Imagine you want to generate a batch from 10000 to 14096 (the script actually generates batches of 4097 points)
First you generate the key k = 12048 (always we start with the middle point, to exploit the symmetry), this is the only point (a pivot point) of the batch that we get with the slower function mult
... k ... <-- one batch, only one key k
jkx,jky,jkz = mul(k,Gx,Gy,1)
invjkz = inv(jkz,p)
(kx,ky) = jac_to_aff(jkx, jky, jkz, invjkz)
k can be any number greater than 2048 (otherwise, if k=3 for example, kG+3G gives a error because you are trying to use the addition formula instead of the double...) The first batch you can create with this script goes from 1 to 4097, the start key in that case would be k=2049.
Then the script generates three batches, each batch has 1 point + 2048 couple of points:
first batch: this is the batch you are more interested of, because it has 4097 points in your range, including the point 12048G:
(12048),(12048+1,12048-1),(12048+2,12048-2),....,(12048+2048=14096,12048-2048=10000)
the script computes this batch with the function double_add_P_Q_inv
Element #0 of the list is always kG, element #1 is the couple kG+1G, kG-1G, #2 is the couple kG+2G, kG-2G, and so on ... --> #2048 is the couple kG+2048,kG-2048G
batch = batch + list(map(double_add_P_Q_inv,kxl[1:],kyl[1:],mGx[1:],mGy[1:],kminverse[1:]))
Batch 1 and 2: these keys are not in your range, here we use endomorphism:
batch1:
(12048*lambda), ((12048+1)*lambda,(12048-1)*lambda), ((12048+2)*lambda,(12048-2)*lambda), ...., (10000*lambda,14096*lambda)
batch2:
(12048*lambda^2), ((12048+1)*lambda^2, (12048-1)*lambda^2), ((12048+2)*lambda^2, (12048-2)*lambda^2), ...., (14096*lambda^2, 10000*lambda^2)
EDIT:
to make sure work still is distributable / parallelizable and the bookkeeping still being sane.
You don't worry about each key, in my opinion you have to store only a private key for 3 batches, you can think at the single key in the middle of the batch like a special seed. 99,9999% of the batches doesn't match any address with bitcoin, so when a match occurs only then you have to regenerate the entire 3 batches from this single seed to fetch the correct private key. Batch 1 and 2 are sequence of keys each different from each other, so you are sure that you are not wasting your computational efforts. I'm
almost sure about the last sentence, there can't be more than three points with the same y, it is not possible checking the same key twice. Note that the 3 batches are related, they must be computed together.
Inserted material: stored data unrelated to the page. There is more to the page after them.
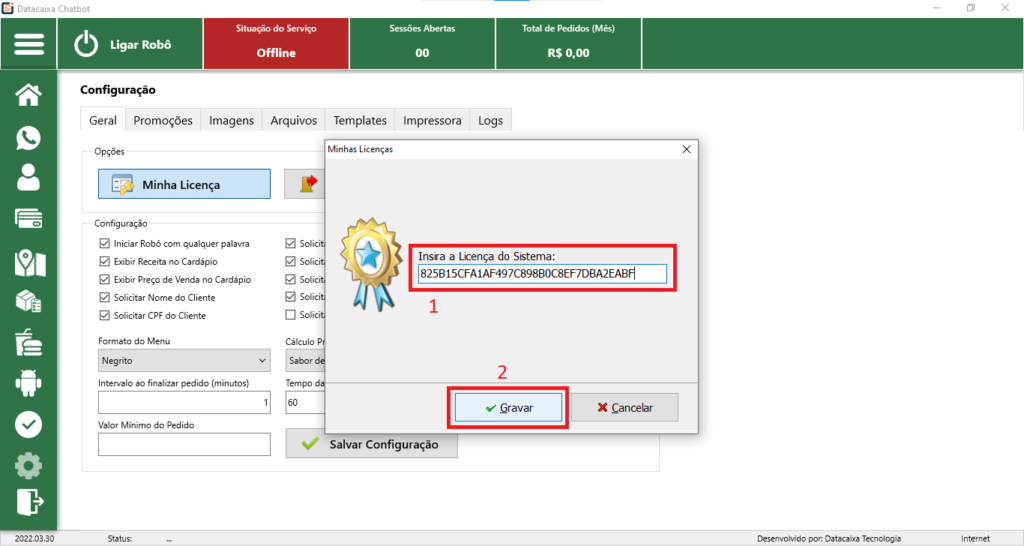
Task: Expand the Formato do Menu dropdown
Action: point(184,360)
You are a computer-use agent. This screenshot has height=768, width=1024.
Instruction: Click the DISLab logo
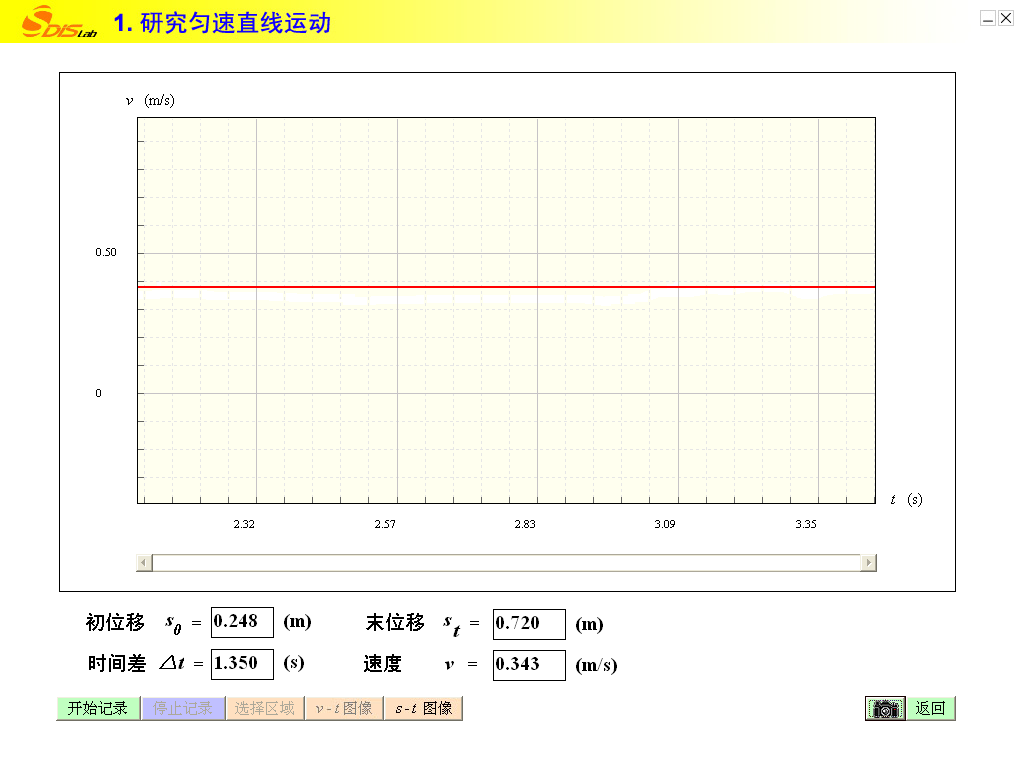point(60,22)
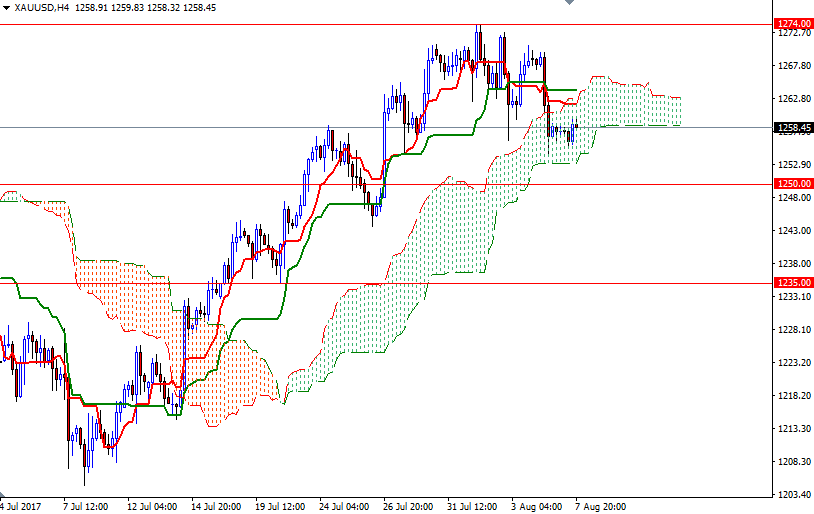Click the 1272.70 value on price scale

pyautogui.click(x=793, y=33)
Imagine you know that the pool has searched so far from key 1 to 2^50, then you know that the pool has searched keys 1*lambda, 2*lambda, 3*lambda ... to 2^50*lambda (mod n) too, and keys 1*lambda^2, 2*lambda^2, 3*lambda^2,... to 2^50*lambda^2 (mod n).
05 runs nearly 22 seconds for 16M keys on my notebook. This is now only 3.5 times slower than what LBC optimized C version needs for 16M keys. I don't dare to estimate what optimized C code can make of this.
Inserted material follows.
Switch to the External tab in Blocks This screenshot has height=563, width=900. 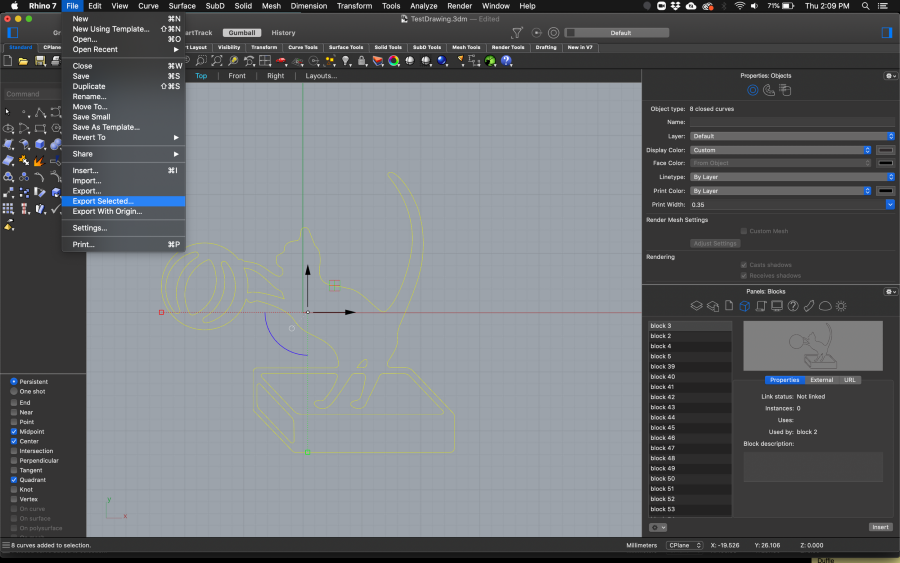point(821,380)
I dare: if you use complement too, you can generate 16M keys in less than half a second (with cpu, I don't know for GPU)
Considering that your current code performs 6M + 1S only for the transition from jacobian to affine coordinates for each point and that you are using J+J --> J to perform each addition (12M + 4S), your current cost should be 18M + 5S each point.
Let's say 1S = 0,8M, you have about 22M for point.
If you are now using instead J+A --> J to perform addition (8M + 3S), then you have about 17,2M for point.
My code uses 3,5M + 1S for each point of the first batch, and only 1M for each point of the other 2 batches.
So the average is: 5,5/3= 1,83M + 0,33S for point, let's say about
2,1M for point.
Now your speed is 16M/6s = 2,7 M/s for each cpu core.
If you could achieve a 8x - 10x improvement, let's say a 8x, so you could perform at least 21M/s. If you use (X,Y) --> (X,-Y) too, 42M/s. Let's say at least 40M k/s for each core,
15x respect of your actual speed.
With a 8-core cpu, you could generate more keys than your entire pool can handle at this moment.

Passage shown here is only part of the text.